During Costello’s second term as Taoiseach (1954-1957) the balance of payments situation posed great problems for the Government whose response was to impose austerity measure after austerity measure. The policies of Gerald Sweetman, the Minister of Finance, were depressing the Irish economy. Another major issue which faced Costello was the renewal of IRA activities, with what became known as the border campaign when the name of Sean South gained national hero status. He was killed during a raid on the RUC barracks in Brookeborough, Co. Fermanagh in January 1957. Costello was accused of soft-pedaling to some extent against the IRA, although he did deploy the army on the border and availed of the Offences against the State Act 1939.

Costello was a flamboyant character; a dapper dresser, a highly-skilled and successful barrister with great oratory and debating skills. He was described as being a barrister who could win a poor case in front of a good judge. High praise indeed. There was even a possibility that he would represent Winston Churchill in a libel action - an interesting spectacle, denied to the court-attending public because the case was settled. The poet Patrick Kavanagh was not so lucky, being subjected to some 1200 questions by Costello in the course of his libel action taken in 1954 against an article in the Leader. At this time Costello was Leader of the Opposition. The crowds queued down the quays to observe the spectacle in Dublin’s Four Courts. Kavanagh lost his case but he is reputed to have said of Costello: If that bloody fellow had been working for me, I’d have won my bloody case” (p.273). On later occasions Costello often gave Kavanagh a lift in his state car. McCullagh relates how on one such occasion the former Taoiseach was prepared to go into a public house to buy a bottle of whiskey required by his passenger but the Gárda driver obliged. “Characteristically, Kavanagh complained about the price as the whiskey was sixpence more than in other places” (p.275).

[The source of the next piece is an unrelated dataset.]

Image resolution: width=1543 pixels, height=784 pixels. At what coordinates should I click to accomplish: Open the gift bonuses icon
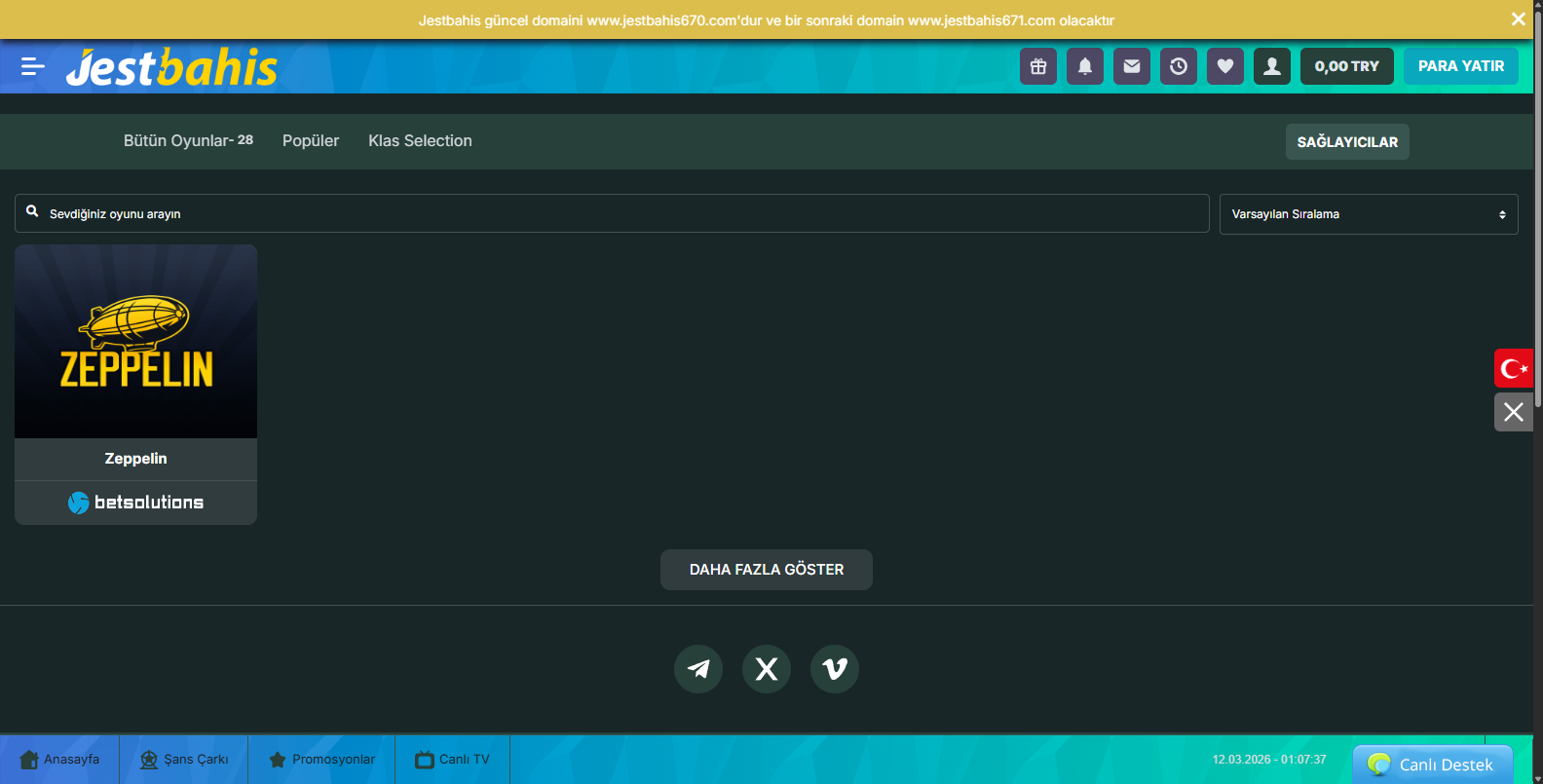1038,66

It is true that Costello had an inherent sense of decency and kindness. When in his later life he went to Cork on a visit to see his grandchildren (ten of whom entered the legal profession either as solicitors or barristers), one of them asked what would happen if she planted the lollipop which he had given to her. Costello encouraged her in her experiment: she had the exciting experience next day of discovering what appeared to be a tree weighed down with lollipops!

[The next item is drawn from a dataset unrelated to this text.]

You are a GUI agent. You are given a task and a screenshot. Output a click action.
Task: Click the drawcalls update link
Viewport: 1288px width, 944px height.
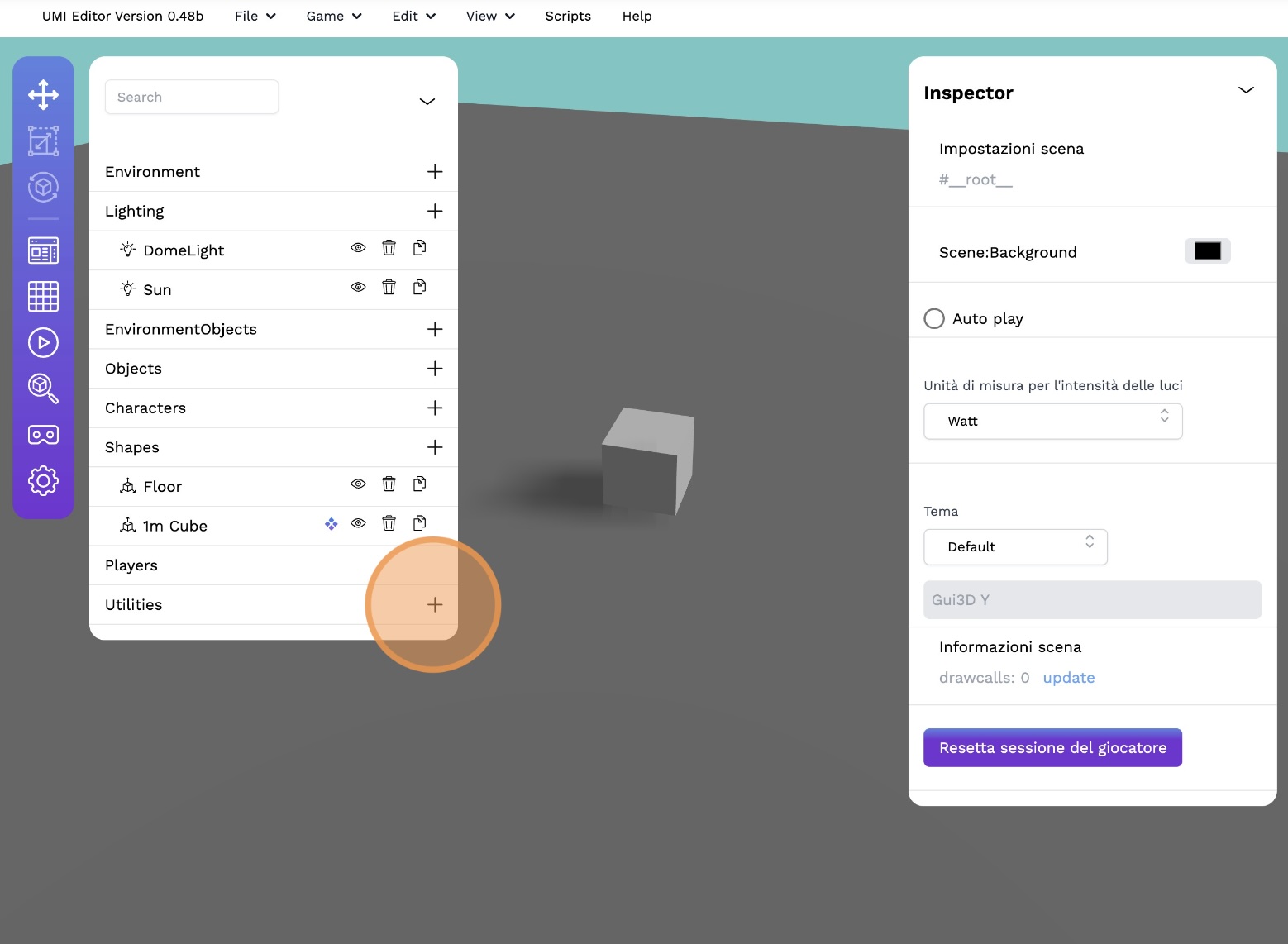(1068, 678)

Costello had been Attorney General from 1926 to 1932, Taoiseach from 1948 to 1951 and from 1954 to 1957. It was he who initiated - what is now an annual event – the visit of the Taoiseach to Washington to the White House on St. Patrick’s Day. Costello brought the first bowel of shamrock to President Eisenhower on his way to address the Yale Law School

Costello’s significance as a political leader is to be found in his perception of various issues of national importance, his skill lay in his ability to articulate the implications of various actions and, where appropriate, to see the real agenda involved. His infamous speech of 1934, when he said that the Blueshirts would be victorious, must be seen in this context. De Valera had introduced a bill on banning the wearing of uniforms, thus targeting the Blueshirts - an organisation led by sacked Gárda Commissioner Eoin O’Duffy – the Blueshirts had recently merged with the Centre Party and Cumann na nGaedheal to form Fine Gael. Costello had said in the course of the Dáil debate on the bill: “It is going to set a precedent for anybody who wishes to stifle for all time…the right of freedom of speech and the right of free association (p.102). The Bill would undoubtedly limit the effectiveness of the Opposition.

The book is an enjoyable and rewarding read with copious and elegant referencing. The author confesses in the preface that he could not make eye contact with the portrait of Costello on his way to the Press Gallery in Dáil Éireann because he had failed to deliver on his private promise to complete the work. David McCullagh may now meet that gaze without hesitation and maintain eye contact; having completed his own highly readable, authoritative and public portrayal of his subject.